Background and purpose: The relationship between the intensity of anticoagulation at the onset of acute cardioembolic stroke and clinical outcome after stroke is unclear. Here, we elucidated the relationship between prothrombin time-international normalized ratio (PT-INR) values on admission and clinical outcomes in patients with acute cardioembolic stroke.
Methods: A total of 602 patients from the Fukuoka Stroke Registry in Japan who had been treated with warfarin but developed cardioembolic stroke were enrolled. The patients were classified into 3 groups according to their PT-INR values on admission: PT-INR <1.50, 411 patients; PT-INR 1.50 to 1.99, 146 patients; and PT-INR ≥2.00, 45 patients. The associations between PT-INR categories and severe neurological deficits (National Institutes of Health Stroke Scale ≥10) on admission and poor functional outcome (modified Rankin scale 4-6) at discharge were investigated using a logistic regression analysis.
Results: Neurological deficits on admission were less severe, and functional outcome at discharge was more favorable as the PT-INR level on admission increased.

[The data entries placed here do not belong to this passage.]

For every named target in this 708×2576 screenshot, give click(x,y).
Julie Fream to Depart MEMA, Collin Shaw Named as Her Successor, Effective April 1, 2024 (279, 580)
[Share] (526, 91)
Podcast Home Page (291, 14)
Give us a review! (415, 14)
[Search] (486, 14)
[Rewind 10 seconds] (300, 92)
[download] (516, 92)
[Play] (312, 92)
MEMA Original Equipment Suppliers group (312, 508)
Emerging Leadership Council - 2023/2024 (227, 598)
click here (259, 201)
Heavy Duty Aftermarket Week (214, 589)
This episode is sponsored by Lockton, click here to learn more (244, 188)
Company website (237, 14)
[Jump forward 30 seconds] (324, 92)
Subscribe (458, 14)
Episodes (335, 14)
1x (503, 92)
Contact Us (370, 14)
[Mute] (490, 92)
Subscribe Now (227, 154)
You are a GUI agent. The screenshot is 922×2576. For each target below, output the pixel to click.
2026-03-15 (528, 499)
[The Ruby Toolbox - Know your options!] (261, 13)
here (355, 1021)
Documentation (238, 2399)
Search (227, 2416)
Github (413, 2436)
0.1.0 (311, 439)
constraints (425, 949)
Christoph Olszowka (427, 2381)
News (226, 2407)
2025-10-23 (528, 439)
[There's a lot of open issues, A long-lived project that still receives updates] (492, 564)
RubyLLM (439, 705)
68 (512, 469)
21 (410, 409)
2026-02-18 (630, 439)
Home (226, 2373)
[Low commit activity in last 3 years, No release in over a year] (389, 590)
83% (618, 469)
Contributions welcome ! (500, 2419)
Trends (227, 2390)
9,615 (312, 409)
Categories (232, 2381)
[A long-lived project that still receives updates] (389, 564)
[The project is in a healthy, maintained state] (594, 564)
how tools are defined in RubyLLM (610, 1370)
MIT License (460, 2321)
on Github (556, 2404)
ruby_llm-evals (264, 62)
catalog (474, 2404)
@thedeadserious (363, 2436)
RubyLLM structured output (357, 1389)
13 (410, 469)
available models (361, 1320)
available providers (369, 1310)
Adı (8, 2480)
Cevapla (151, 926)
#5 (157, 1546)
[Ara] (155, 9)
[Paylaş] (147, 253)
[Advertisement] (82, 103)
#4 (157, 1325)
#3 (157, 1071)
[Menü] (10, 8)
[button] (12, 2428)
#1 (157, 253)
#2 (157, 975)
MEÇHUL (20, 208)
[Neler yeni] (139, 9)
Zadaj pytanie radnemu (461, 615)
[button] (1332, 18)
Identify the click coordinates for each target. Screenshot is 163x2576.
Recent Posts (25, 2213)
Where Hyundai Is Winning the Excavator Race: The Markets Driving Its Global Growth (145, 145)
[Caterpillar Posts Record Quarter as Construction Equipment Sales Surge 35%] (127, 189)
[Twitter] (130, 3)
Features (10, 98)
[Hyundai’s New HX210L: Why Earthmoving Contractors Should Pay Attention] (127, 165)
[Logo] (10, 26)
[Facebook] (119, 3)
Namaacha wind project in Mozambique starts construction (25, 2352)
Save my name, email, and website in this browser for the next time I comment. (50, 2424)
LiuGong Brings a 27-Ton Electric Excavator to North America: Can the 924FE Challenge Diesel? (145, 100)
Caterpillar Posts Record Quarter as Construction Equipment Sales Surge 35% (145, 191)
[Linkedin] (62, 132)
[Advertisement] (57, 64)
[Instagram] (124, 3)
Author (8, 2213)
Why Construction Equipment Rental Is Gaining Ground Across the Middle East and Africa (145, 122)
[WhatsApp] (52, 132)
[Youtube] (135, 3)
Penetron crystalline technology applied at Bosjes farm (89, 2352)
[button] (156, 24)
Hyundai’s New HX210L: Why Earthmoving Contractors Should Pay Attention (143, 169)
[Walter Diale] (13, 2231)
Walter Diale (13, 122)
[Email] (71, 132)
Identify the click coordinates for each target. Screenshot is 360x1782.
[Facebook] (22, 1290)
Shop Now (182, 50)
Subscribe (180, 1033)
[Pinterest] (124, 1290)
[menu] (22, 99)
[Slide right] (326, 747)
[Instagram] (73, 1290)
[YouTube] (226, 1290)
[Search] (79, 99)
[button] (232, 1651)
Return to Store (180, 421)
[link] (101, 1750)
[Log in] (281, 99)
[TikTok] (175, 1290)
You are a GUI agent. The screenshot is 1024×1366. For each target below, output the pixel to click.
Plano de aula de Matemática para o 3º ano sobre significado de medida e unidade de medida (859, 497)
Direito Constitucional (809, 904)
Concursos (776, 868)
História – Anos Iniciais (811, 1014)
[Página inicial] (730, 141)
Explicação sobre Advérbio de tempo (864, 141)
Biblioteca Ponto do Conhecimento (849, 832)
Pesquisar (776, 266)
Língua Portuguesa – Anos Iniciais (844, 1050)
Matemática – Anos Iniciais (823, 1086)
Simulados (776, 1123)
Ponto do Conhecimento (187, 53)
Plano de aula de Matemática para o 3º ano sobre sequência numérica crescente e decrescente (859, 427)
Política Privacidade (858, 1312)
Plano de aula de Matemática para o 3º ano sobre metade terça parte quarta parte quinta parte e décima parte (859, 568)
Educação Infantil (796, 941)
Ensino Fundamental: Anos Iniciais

The multivariate analysis revealed that severe neurological deficits were inversely associated with PT-INR on admission (PT-INR 1.50-1.99: odds ratio, 0.66; 95% confidence interval, 0.43-1.00; PT-INR ≥2.00: odds ratio, 0.41; 95% confidence interval, 0.20-0.83; compared with a reference group of PT-INR <1.50). Poor functional outcome was less likely in patients with PT-INR ≥2.00 (odds ratio, 0.20; 95% confidence interval, 0.06-0.55) after adjustment for confounders.
Conclusions: Prestroke PT-INR ≥2.0 is associated with favorable clinical outcomes after acute cardioembolic stroke.
Keywords: anticoagulation; clinical outcome; ischemic stroke; prothrombin time–international normalized ratio; warfarin.